▸ **TRECHO FORNECIDO**

A cada vez, você é a mesma? você é outra? Permanecendo sempre a mesma, haveria tempo?
Vestir anéis - que alianças isso envolve? Alianças com quem? Com aquele por quem você se troca? Por quem você veste tal roupa? Para quem, para quê? Qual o sentido dessa roupa? É adereço de quais ritos? A que atos encaminha? O que se dá? O que se recebe em troca?
Que bicho feroz são seus cabelos
Que à noite você solta?
A noite marca o tempo da transformação; soltar os cabelos assinala a passagem à condição de bicho feroz.
Retomando Freud, poderíamos perguntar: que ameaça figura o mito de Medusa, monstro feminino que traz serpentes por cabelos e cuja visão direta petrifica? Por que Medusa é gorgós(impetuosa, terrível, apavorante)?
Junito Brandão relata que "Perseu, sem poder olhar diretamente para Medusa, refletiu-lhe a cabeça no escudo e, com a espada que lhe dera Hermes, decapitou-ª" Haveria na estratégia da letra recurso correspondente ao escudo?
Qual a relação entre sexualidade, agressividade e terror? Com Ferenczi, poderíamos perguntar: aos olhos da ternura infantil, o engajamento sexual é violência? Com Monique Schneider, poderíamos lembrar as transformações históricas da lenda de Édipo, ao longo das quais a Esfinge monstruosa perguntadora toma o lugar da Esfinge fêmea ávida de amor. O dilema entre o desejo causado pela mulher que gera vidas e o desejo de retorno ao ventre da mãe - não estaria aí uma das vertentes da questão do Feminino? Qual visão da sexualidade feminina arrisca o homem? Pelo que e a que se arrisca?

▸ **INSTRUÇÃO DADA 1**
Responda com base no trecho sobre o Feminino:
(a) O que a noite marca?
(b) Segundo o relato de Junito Brandão, com que arma Perseu decapitou Medusa e quem lhe dera essa arma?
(c) Nas transformações históricas da lenda de Édipo lembradas com Monique Schneider, qual Esfinge toma o lugar de qual?
▸ **INSTRUÇÃO DADA 2**
Dê prosseguimento ao trecho sobre o Feminino a partir da última frase apresentada.

▸ **DADOS FORNECIDOS**
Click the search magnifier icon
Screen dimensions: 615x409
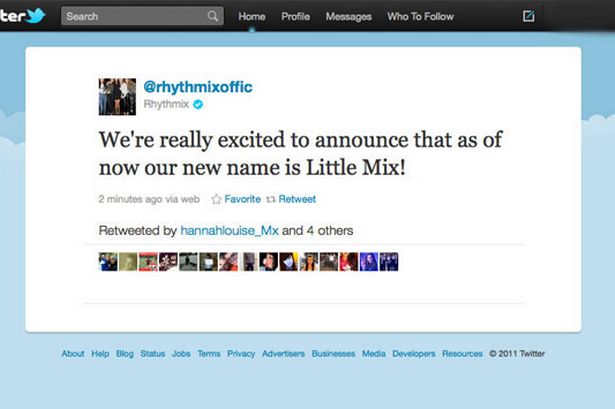click(x=213, y=16)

▸ **RESULTADO DA TAREFA 1**
(a) A noite marca o tempo da transformação.
(b) Com a espada que lhe dera Hermes.
(c) A Esfinge monstruosa perguntadora toma o lugar da Esfinge fêmea ávida de amor.

▸ **RESULTADO DA TAREFA 2**
De que é que você brinca?
Que horas você volta?
Associação: na rede, o casal de índios brinca... De que brinca Macunaíma? 
De que brincam João e Maria? Que brincadeira é essa do menino João?: agora eu era herói, rei, bedel, juiz, louco... 
João brinca de agora eu erafinja que agora eu era o seu brinquedo / eu era o seu pião / o seu bicho preferido... Agora eu era: a ficção como reinvenção de tempos e de papéis.
Você não pode representar todos os papéis ao mesmo tempo: há o tempo em que você solta os cabelos, há o tempo em que você volta. Entre estes, há o tempo enigmático em que vocêbrinca - de quê?
Seu beijo nos meus olhos, seus pés
Que o chão sequer não tocam
A seda a roçar no quarto escuro
E a réstia sob a porta
Onde é que você some?
Que horas você volta?
O beijo nos olhos assegura-os na jornada quase proibida: decerto é de quem beijou que provém o salvo-conduto. Aos olhos beijados seria então permitido avançar até o limite da porta ou das pálpebras seladas pelo beijo. Seriam bons os devaneios e sonhos a que convida esse gesto maternal de boa-noite?
É a quem beijou que o olhar segue, num cenário de fantasia onde os pés não tocam o chão. Fantasia cujo solo real não é difícil imaginar: de tão suaves e silenciosos, os passos da mãe que se afasta parecem levitar, deixando o eu na companhia de tênues sensações - o som da seda que roça, a réstia que é a luz sob a porta.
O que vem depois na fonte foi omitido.